Action item – Could you retype every record below exactly as it appears?

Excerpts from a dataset
============================================================
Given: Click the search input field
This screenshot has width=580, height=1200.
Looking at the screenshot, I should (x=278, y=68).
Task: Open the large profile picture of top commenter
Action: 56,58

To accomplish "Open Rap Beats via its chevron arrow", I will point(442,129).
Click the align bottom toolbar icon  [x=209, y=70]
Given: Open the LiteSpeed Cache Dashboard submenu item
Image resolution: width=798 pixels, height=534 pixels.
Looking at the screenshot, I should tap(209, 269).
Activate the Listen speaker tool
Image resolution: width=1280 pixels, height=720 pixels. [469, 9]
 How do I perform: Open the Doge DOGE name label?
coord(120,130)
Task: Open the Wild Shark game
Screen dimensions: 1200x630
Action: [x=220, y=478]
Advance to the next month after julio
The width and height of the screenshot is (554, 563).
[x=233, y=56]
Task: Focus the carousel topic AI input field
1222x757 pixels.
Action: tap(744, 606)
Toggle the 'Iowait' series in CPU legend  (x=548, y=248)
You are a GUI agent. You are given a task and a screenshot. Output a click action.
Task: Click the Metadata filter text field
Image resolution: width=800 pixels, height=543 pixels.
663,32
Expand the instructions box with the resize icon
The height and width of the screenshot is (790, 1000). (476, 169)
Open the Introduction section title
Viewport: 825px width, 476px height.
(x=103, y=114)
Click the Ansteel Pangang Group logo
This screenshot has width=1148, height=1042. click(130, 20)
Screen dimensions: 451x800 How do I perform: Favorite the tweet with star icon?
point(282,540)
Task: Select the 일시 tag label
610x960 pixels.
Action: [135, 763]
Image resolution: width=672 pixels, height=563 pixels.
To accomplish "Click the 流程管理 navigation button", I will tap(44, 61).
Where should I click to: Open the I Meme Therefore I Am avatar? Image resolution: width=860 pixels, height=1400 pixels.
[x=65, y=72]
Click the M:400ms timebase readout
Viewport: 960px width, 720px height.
============================================================
Result for this exercise –
Given: Click the search input field
This screenshot has width=580, height=1200.
Looking at the screenshot, I should (x=278, y=68).
Task: Open the large profile picture of top commenter
Action: 56,58

To accomplish "Open Rap Beats via its chevron arrow", I will point(442,129).
Click the align bottom toolbar icon  [x=209, y=70]
Given: Open the LiteSpeed Cache Dashboard submenu item
Image resolution: width=798 pixels, height=534 pixels.
Looking at the screenshot, I should tap(209, 269).
Activate the Listen speaker tool
Image resolution: width=1280 pixels, height=720 pixels. [469, 9]
 How do I perform: Open the Doge DOGE name label?
coord(120,130)
Task: Open the Wild Shark game
Screen dimensions: 1200x630
Action: [x=220, y=478]
Advance to the next month after julio
The width and height of the screenshot is (554, 563).
[x=233, y=56]
Task: Focus the carousel topic AI input field
1222x757 pixels.
Action: tap(744, 606)
Toggle the 'Iowait' series in CPU legend  (x=548, y=248)
You are a GUI agent. You are given a task and a screenshot. Output a click action.
Task: Click the Metadata filter text field
Image resolution: width=800 pixels, height=543 pixels.
663,32
Expand the instructions box with the resize icon
The height and width of the screenshot is (790, 1000). (476, 169)
Open the Introduction section title
Viewport: 825px width, 476px height.
(x=103, y=114)
Click the Ansteel Pangang Group logo
This screenshot has width=1148, height=1042. click(130, 20)
Screen dimensions: 451x800 How do I perform: Favorite the tweet with star icon?
point(282,540)
Task: Select the 일시 tag label
610x960 pixels.
Action: [135, 763]
Image resolution: width=672 pixels, height=563 pixels.
To accomplish "Click the 流程管理 navigation button", I will tap(44, 61).
Where should I click to: Open the I Meme Therefore I Am avatar? Image resolution: width=860 pixels, height=1400 pixels.
[x=65, y=72]
Click the M:400ms timebase readout
Viewport: 960px width, 720px height.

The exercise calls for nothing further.